紅葉の写真のほかに青もみじの季節や1月に雪が降った際の写真を紹介。紅葉の季節には人でごった返しますが、それ以外の季節には東山の借景を独り占めできる穴場の庭園。
その歴史は平安時代にさかのぼり、984年(永観2年)に比叡山延暦寺の僧・戒算上人により、一条天皇の母で藤原道長の姉・藤原詮子(東三条院)の離宮に創建。「真正極楽寺」の名は《極楽寺と名乗る寺は多いが、ここが正真正銘の極楽の霊地》という意味が込められているとか。
創建の際に戒算上人が比叡山から持ち出した慈覚大師円仁の作と伝わるご本尊・阿弥陀如来立像は国指定重要文化財で、平安時代に仏師・運慶が制作した「法華経六巻」(運慶願経)は国宝に指定。
室町時代以後は室町幕府8代将軍・足利義政の妻、日野富子や15代将軍・足利義昭、そして豊臣秀吉や東山天皇など様々な時代の権力者によって移転を繰り返し、現在地に落ち着いたのは江戸時代中期。国指定重要文化財の本堂のほか、総門/三重塔/鐘楼/元三大師堂が京都市指定有形文化財。

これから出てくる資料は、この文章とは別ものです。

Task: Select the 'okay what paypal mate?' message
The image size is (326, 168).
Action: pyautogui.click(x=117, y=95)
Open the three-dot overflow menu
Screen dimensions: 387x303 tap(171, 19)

そして冒頭に書いた通り、2つの枯山水庭園と茶室前の露地庭園があります。
■涅槃の庭(作庭:曽根三郎)
書院から眺める、東山三十六峰〜大文字山を借景とした枯山水庭園。作庭を手掛けたのは世界遺産『天龍寺』の曹源池庭園の修復や前庭の作庭も手掛けた曽根造園・曽根三郎。正面に見える苔の山や庭石はお釈迦様を中心とした「涅槃」の図を表現されています。1988年(昭和63年)の作庭と現代の庭園なのでまだ文化財等にはなっていませんが、ロケーション含め素晴らしい庭園!
また三井グループ・三井家より寄進された“燈明寺形灯籠”の本歌も。
■随縁の庭(作庭:重森千靑)
そして更に近年、2010年に作庭されたのが随縁の庭。複数色の砂と直線的なデザインが印象的なモダンな枯山水庭園の中には真如堂を菩提寺とする三井家の家紋“四つ目家紋”が組み込まれています。
その他広い境内には戦国時代の武将・斎藤利三(三代目将軍・徳川家光の母・春日局の父)や三井財閥・三井高利らの墓所も。また近代の日本画家・鈴木松年や、円山応挙をはじめとする円山派の画家・国井応祥の襖絵も残ります。紅葉の時期以外にもぜひ参拝に訪れてみて!
(2018年9月、2019年11月、2021年1月、2022年1月、2023年1月訪問。以下の情報は訪問時の情報です。最新の情報は各種公式サイトをご確認ください。)